As for your prediction that the number of cars that ups puts on the street every day will shrink from 65,000 to 25,000, it is pretty unrealistic. If that were to happen, it would be, volume wise, similar to the day after christmas every day.
As for your belief that this is the ultimate goal of the downsizing that started with 1800 management jobs being eliminated, I have never heard anyone from management, or anyone, at all, say that this is a goal of our new corporate strategy. To suggest that we want to reduce our volume by more than half, just keeping the very profitable packages, isn't much of a growth strategy.
Finally, addressing your belief that it is the high cost of union workers that have put us in a competitive disadvantage, I think that the opposite is true. You could never, ever, get a non-union Fedex driver to deliver 25 stops an hour. UPS gains ITS competitive advantage and financial advantage by economies of scale. If we can put 500 pieces on a package car, and get our driver to deliver 25 stops an hour, our profit margin is high. Our volume gives us an advantage that far outweighs any advantage that FedEx has with cheap labor. On my area, FedEx uses three package cars, an express, a ground and a home delivery car on a rural area where I take care of everything for ups in one car, and deliver more packages that all three of those drivers combined. Who has the competitive advantage now. To throw away the advantage of economies of scale would be foolish.
Thank God we still have these old timers to show the way.Why don't you old timers go settle it in a game of roshambo!
Thank God we still have these old timers to show the way.
Islandfox,
You do make some great points and you might be right. But its also possible that we could have a huge economic recovery here in the states and worldwide. Just like the 90s and just like the housing boom. The potential for International shipping is still huge if this happens. An economic recovery will happen its just how faraway and how big will it be? Things can change fast in this world as we have all seen in the past 15 years. Yes UPS like all other companies will be streamlined but companies will at sometime start hiring workers again and making product and we will see growth in the volume at UPS. With online sales growth each year I just dont see massive layoffs on the frontlines. UPS is by far better positioned than any other delivery company in 2010. The Post Office is going to fail and Fed Ex ground is not going to have a couple hundred thousand drivers that work for contractors pretending to be contractors. That model will not work if it gets UPS big. Not in CA. and not in NY. or PA. so I feel pretty good about UPS and its chances to survive this recession.
I for one do not believe that UPS will not let any shippers go because we don't make "enough money" on them, as any UPS sales person will tell you, they already have to make a predefined cost per piece minimum on their contracts.

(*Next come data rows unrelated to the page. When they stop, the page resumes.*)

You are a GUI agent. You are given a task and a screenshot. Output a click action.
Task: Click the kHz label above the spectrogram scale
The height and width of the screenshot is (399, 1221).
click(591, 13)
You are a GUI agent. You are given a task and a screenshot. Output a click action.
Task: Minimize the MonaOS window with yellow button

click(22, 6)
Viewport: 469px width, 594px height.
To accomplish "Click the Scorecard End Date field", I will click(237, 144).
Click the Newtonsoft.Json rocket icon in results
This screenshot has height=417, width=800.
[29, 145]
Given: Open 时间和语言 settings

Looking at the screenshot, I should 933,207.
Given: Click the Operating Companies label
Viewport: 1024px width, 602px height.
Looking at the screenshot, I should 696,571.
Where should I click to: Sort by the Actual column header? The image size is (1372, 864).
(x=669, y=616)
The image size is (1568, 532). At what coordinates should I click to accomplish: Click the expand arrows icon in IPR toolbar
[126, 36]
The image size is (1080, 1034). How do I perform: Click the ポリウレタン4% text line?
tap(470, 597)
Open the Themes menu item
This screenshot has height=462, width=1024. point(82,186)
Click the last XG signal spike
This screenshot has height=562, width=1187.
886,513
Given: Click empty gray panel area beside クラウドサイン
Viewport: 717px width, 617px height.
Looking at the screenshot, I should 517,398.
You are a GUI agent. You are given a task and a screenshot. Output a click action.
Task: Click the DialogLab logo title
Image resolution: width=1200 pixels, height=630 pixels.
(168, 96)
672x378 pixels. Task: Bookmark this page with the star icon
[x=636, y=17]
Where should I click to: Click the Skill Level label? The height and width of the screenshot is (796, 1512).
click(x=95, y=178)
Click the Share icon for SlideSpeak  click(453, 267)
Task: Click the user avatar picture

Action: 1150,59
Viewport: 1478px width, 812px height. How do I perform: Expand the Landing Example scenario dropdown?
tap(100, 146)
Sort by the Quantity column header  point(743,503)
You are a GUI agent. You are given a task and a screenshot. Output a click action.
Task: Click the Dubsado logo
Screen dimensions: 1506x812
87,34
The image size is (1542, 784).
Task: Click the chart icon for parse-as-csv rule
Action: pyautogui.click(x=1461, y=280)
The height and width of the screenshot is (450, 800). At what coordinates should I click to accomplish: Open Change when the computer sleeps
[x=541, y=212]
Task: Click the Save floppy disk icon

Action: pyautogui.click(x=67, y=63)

I also truly believe that UPS will fight for the volume, more volume means more efficient operation, remember that it is ALWAYS much cheaper to put 1,000 packages in the system than taking 1,000 out.
As long as the planes are flying and the feeders are running the object is to fill them rather than emptying them.
There is also the issue of cash flow, think about how much money is in the UPS system at any given time, it is HUGE amounts, and the interest alone on all that money is mind boggling. Many companies that are not making any profit, survive on their cash flow, allot of them even takeover profitable competitors simply by using some of the money that is temporarily in their possession.
All I mean to say is that it is highly unlikely that UPS will pursue any other strategy than growth.
Thank God we still have these old timers to show the way.
"UPS salespeople work on "commission"
Have you heard the term "contract compliance"--UPS does a very bad job with this"
Where I come from our BD can under no circumstance make an contract that we don't make any money on, like everything at UPS they too have to get their superiors to sign off on all their work, I agree that we are not making as much as we used to, but in my region we still make money on all of our accounts.
"A fairly large customer that ships heavily to say zones 2,4,6. and 8.The customer tell the UPS sales person -give me a huge discount on zone 2 and 4 --will pay higher on 6 and eight. If the customer gives UPS all the packages this could average the rev per pc and could work.
BUT --After the 97 stike most customers keep an account with UPS and fedx.
They would call the fedx salesperson and demand a high discount on zones 6 and 8--will promise to pay higher rate on zones 2 and 4.
The ups driver gets zone 2 and 4 packages --The fed x driver gets zones 6 and eight.
The customer gets highly discounted shipping from two companies."
Again, all of my regions contracts are based on volume guarantied from the customer, so you example above does not apply.
We have an lot of customers that ship with both TNT,DHL and UPS and they are priced accordingly, we may on occasion bid for all of their business, but they still pay higher rates than if they where UPS exclusive.
"Main problem again: Density or not --if your total cost per piece is getting close to --gaining on --or surpasses your total revenue per piece--you are finished. This is a complex problem broken down to a simple cost equasion.
If you put a thousand dollars worth of volume in the system and it costs you two thousand dollars to totally process the volume --you lose !!
Cash flow or no --simple math is TOTAL CPP vs TOTAL RPP."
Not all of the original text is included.